>> Start

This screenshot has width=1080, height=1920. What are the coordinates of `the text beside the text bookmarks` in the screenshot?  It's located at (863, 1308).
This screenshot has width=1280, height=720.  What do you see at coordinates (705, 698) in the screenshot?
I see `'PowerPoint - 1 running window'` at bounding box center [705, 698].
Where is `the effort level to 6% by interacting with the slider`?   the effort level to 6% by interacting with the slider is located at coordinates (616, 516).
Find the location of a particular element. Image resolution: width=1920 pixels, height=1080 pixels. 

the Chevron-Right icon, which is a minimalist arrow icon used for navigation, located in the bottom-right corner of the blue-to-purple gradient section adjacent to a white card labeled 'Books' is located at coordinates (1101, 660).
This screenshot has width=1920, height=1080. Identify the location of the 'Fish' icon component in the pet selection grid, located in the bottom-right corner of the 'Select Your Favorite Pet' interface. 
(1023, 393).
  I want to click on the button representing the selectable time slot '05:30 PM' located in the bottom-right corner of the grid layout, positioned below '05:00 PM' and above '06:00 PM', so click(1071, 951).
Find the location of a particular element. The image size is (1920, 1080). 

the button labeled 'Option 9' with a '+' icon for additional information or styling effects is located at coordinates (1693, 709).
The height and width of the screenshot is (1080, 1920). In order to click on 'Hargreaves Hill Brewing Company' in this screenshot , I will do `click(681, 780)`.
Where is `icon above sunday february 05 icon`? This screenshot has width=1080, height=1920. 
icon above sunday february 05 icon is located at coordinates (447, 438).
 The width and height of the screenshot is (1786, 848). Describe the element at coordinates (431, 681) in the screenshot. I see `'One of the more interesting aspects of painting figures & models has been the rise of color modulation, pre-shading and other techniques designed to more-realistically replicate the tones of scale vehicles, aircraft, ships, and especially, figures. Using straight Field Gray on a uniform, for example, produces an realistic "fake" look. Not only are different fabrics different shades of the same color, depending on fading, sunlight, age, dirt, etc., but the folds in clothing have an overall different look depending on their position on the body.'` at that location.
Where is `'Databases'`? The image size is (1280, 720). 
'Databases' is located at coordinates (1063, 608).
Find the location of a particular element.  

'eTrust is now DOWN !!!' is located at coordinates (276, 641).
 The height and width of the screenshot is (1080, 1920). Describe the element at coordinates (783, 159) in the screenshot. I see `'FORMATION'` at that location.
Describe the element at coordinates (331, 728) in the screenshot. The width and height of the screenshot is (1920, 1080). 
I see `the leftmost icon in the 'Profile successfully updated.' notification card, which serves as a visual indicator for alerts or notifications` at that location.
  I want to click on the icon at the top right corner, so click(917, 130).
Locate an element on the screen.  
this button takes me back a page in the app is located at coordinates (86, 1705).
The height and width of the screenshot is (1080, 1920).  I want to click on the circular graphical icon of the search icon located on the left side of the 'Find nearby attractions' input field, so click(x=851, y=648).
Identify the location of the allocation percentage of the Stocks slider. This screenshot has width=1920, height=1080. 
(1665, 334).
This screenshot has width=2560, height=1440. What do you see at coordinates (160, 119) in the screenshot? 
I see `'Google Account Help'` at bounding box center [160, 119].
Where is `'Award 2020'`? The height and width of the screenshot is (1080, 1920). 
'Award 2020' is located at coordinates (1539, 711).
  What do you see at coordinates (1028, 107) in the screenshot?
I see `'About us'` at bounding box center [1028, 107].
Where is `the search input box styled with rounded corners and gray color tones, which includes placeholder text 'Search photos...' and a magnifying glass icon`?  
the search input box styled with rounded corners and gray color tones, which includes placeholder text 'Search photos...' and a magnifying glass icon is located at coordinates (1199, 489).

>> End

Your goal: Copy all of the items above word for word, keeping their original order.

Task solution:
This screenshot has width=1080, height=1920. What are the coordinates of `the text beside the text bookmarks` in the screenshot?  It's located at (863, 1308).
This screenshot has width=1280, height=720.  What do you see at coordinates (705, 698) in the screenshot?
I see `'PowerPoint - 1 running window'` at bounding box center [705, 698].
Where is `the effort level to 6% by interacting with the slider`?   the effort level to 6% by interacting with the slider is located at coordinates (616, 516).
Find the location of a particular element. Image resolution: width=1920 pixels, height=1080 pixels. 

the Chevron-Right icon, which is a minimalist arrow icon used for navigation, located in the bottom-right corner of the blue-to-purple gradient section adjacent to a white card labeled 'Books' is located at coordinates (1101, 660).
This screenshot has width=1920, height=1080. Identify the location of the 'Fish' icon component in the pet selection grid, located in the bottom-right corner of the 'Select Your Favorite Pet' interface. 
(1023, 393).
  I want to click on the button representing the selectable time slot '05:30 PM' located in the bottom-right corner of the grid layout, positioned below '05:00 PM' and above '06:00 PM', so click(1071, 951).
Find the location of a particular element. The image size is (1920, 1080). 

the button labeled 'Option 9' with a '+' icon for additional information or styling effects is located at coordinates (1693, 709).
The height and width of the screenshot is (1080, 1920). In order to click on 'Hargreaves Hill Brewing Company' in this screenshot , I will do `click(681, 780)`.
Where is `icon above sunday february 05 icon`? This screenshot has width=1080, height=1920. 
icon above sunday february 05 icon is located at coordinates (447, 438).
 The width and height of the screenshot is (1786, 848). Describe the element at coordinates (431, 681) in the screenshot. I see `'One of the more interesting aspects of painting figures & models has been the rise of color modulation, pre-shading and other techniques designed to more-realistically replicate the tones of scale vehicles, aircraft, ships, and especially, figures. Using straight Field Gray on a uniform, for example, produces an realistic "fake" look. Not only are different fabrics different shades of the same color, depending on fading, sunlight, age, dirt, etc., but the folds in clothing have an overall different look depending on their position on the body.'` at that location.
Where is `'Databases'`? The image size is (1280, 720). 
'Databases' is located at coordinates (1063, 608).
Find the location of a particular element.  

'eTrust is now DOWN !!!' is located at coordinates (276, 641).
 The height and width of the screenshot is (1080, 1920). Describe the element at coordinates (783, 159) in the screenshot. I see `'FORMATION'` at that location.
Describe the element at coordinates (331, 728) in the screenshot. The width and height of the screenshot is (1920, 1080). 
I see `the leftmost icon in the 'Profile successfully updated.' notification card, which serves as a visual indicator for alerts or notifications` at that location.
  I want to click on the icon at the top right corner, so click(917, 130).
Locate an element on the screen.  
this button takes me back a page in the app is located at coordinates (86, 1705).
The height and width of the screenshot is (1080, 1920).  I want to click on the circular graphical icon of the search icon located on the left side of the 'Find nearby attractions' input field, so click(x=851, y=648).
Identify the location of the allocation percentage of the Stocks slider. This screenshot has width=1920, height=1080. 
(1665, 334).
This screenshot has width=2560, height=1440. What do you see at coordinates (160, 119) in the screenshot? 
I see `'Google Account Help'` at bounding box center [160, 119].
Where is `'Award 2020'`? The height and width of the screenshot is (1080, 1920). 
'Award 2020' is located at coordinates (1539, 711).
  What do you see at coordinates (1028, 107) in the screenshot?
I see `'About us'` at bounding box center [1028, 107].
Where is `the search input box styled with rounded corners and gray color tones, which includes placeholder text 'Search photos...' and a magnifying glass icon`?  
the search input box styled with rounded corners and gray color tones, which includes placeholder text 'Search photos...' and a magnifying glass icon is located at coordinates (1199, 489).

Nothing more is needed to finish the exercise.